Vivimos en una sociedad compleja, afectada por la crisis y en un mundo en el que nos resulta difícil entender los cambios que se están produciendo. La frase orteguiana «no sabemos lo que nos pasa y eso lo que nos pasa», parece reflejar todavía nuestra sensación en una periodo de mudanza e incertidumbre como el que estamos atravesando desde hace ya cinco años. La sociedad española está desanimada e incluso un fracaso en algo, en otras circunstancias secundario, parece provocar una herida en la identidad colectiva de una ciudad y también la de un país.

La decepción por el fracaso de la candidatura olímpica de Madrid ha provocado una sensación de amargura pero también de ciudad en decadencia. Javier Marías, en su artículo «Y luego van y lo cuentan», parece imbuido de ese espíritu cuando retrata ese fracaso y lo asocia a una ciudad cada vez más sucia, con un urbanismo feo y agresivo y que ha perdido tirón turístico durante el último verano y todo ello gracias a los gobiernos del PP, que han gobernado Madrid durante muchos años. En otro registro muy diferente, Elvira Lindo en su artículo «Defensa de Madrid», defiende la riqueza narrativa de Madrid, frente aquellos que pretenden reducirla a uno o dos símbolos, una ciudad sucia e incomprendida por sus dirigentes pero libre de localismos y con una variedad esencial para hacerla atractiva a sus cronistas literarios. De algún modo, Marías ve la ciudad como la perciben los madrileños que respondieron a la encuesta de la Unión Europea en ochenta y tres ciudades europeas en las que la capital ocupa los últimos puestos en contaminación, ruido y limpieza, observándose también empeora la valoración de transportes, educación y cultura. Elvira Lindo esgrime la fortaleza de Madrid como paisaje literario, precisamente, por ser como es: una ciudad imperfecta y contradictoria.

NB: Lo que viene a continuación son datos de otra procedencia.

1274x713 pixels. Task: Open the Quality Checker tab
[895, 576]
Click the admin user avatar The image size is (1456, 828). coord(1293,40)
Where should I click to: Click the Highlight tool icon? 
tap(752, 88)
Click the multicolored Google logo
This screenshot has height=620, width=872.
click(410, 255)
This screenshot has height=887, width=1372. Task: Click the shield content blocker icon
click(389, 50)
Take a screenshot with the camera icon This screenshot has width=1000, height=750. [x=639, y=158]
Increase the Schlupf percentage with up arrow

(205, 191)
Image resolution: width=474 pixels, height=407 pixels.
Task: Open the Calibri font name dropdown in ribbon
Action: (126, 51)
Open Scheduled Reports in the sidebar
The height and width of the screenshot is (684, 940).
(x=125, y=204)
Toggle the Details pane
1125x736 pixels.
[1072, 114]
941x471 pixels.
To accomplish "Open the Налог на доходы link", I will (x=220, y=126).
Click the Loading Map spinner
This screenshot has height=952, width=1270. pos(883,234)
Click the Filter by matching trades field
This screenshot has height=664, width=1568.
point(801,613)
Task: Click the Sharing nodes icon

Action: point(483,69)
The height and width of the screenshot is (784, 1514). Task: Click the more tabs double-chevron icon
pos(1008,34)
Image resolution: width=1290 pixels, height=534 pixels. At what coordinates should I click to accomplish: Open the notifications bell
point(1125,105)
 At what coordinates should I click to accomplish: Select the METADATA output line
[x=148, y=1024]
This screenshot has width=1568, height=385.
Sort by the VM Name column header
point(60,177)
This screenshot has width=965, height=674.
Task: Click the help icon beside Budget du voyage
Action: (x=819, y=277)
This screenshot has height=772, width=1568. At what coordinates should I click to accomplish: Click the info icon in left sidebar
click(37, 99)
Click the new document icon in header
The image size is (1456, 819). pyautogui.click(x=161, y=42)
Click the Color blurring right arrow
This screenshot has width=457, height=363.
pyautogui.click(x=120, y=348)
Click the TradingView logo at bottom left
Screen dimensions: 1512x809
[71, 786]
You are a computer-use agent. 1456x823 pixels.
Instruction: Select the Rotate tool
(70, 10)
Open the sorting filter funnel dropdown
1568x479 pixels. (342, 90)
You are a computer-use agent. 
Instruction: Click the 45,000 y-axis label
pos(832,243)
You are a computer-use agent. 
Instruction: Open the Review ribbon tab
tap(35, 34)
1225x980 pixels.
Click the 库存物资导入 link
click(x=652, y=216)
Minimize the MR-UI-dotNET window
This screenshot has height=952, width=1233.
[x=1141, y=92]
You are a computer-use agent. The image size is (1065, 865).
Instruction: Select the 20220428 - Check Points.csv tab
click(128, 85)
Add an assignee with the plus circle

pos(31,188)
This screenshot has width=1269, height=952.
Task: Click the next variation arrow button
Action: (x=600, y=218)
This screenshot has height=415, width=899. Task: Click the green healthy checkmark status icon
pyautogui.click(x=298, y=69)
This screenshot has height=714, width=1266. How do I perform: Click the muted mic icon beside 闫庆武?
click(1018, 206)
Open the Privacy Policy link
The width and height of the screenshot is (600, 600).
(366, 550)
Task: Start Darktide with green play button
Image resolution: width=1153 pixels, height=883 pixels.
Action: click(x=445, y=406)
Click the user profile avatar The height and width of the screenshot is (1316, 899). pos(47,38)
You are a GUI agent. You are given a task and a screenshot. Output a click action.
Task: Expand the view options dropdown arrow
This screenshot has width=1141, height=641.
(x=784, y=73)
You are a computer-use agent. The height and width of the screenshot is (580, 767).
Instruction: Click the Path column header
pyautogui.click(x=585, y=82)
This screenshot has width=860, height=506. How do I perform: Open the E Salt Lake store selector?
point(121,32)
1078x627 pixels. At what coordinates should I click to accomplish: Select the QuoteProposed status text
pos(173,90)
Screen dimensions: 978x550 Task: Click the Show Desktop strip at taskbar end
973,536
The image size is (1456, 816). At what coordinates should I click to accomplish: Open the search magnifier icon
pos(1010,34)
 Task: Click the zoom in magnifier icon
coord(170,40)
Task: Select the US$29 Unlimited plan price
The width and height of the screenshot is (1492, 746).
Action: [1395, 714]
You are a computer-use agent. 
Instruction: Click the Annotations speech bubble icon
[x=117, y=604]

Lo relevante de todo esto, no es el debate entre los intelectuales ni la ciudad, ni tan siquiera la ciudad, a pesar de la relevancia de Javier Marías y Elvira Lindo como escritores y articulistas, y de Madrid como capital. En el fondo, la ciudad es una metáfora, una vez más, de una sociedad en crisis. El fracaso de una ciudad como símbolo, descubre el paisaje de una ciudad en la que el deterioro de su calidad de vida es un reflejo más profundo de una sociedad en crisis. Frente a esto, no vale ni un casticismo cañí ni un cosmopolitismo papanatas. Ni como en «España se vive como en ninguna parte», ni los germanófilos conversos que pululan por ahí parecen la solución para nuestros problemas.

Lo primero es saber a lo que nos enfrentamos. Joan Subirats, lo planteaba lúcidamente hace unos días en su artículo «Luchar contra lo que parece inexorable». La idea es una crisis que aumenta las desigualdades sociales, una democracia que se debilita para mantener la justicia social y la participación en toma de decisiones. Por tanto, hay que recuperar la política como un espacio para luchar por aquello que nos presenta como inexorable.

Lo segundo, un esfuerzo de catarsis colectiva, que nos haga salir de ese país de la ilusión que creímos ser y resulta que no éramos. Desgraciadamente, no ha hecho falta un nuevo 98, ni un Joaquín Costa, la crisis nos ha sumergido en la realidad. Para ello, probablemente, no necesitamos un debate sobre el origen y el ser de lo que somos como el de entonces, si no recomponer la «narrativa compartida de lo que es España», por utilizar la expresión de Andrés Ortega, y, por tanto, para intentar arbitrar soluciones razonables a nuestros problemas económicos y también a los problemas de una democracia que tiene ya más de treinta años.

Hay una necesidad de reinventarnos, para llegar a un consenso sobre el proyecto de país que somos y recuperar el espacio de la política para buscar alternativas a la crisis e intentar resolver los problemas que tenemos. Vivimos malos tiempos, por ello, es necesario un tiempo nuevo para la política y los ciudadanía para salir de todo esto.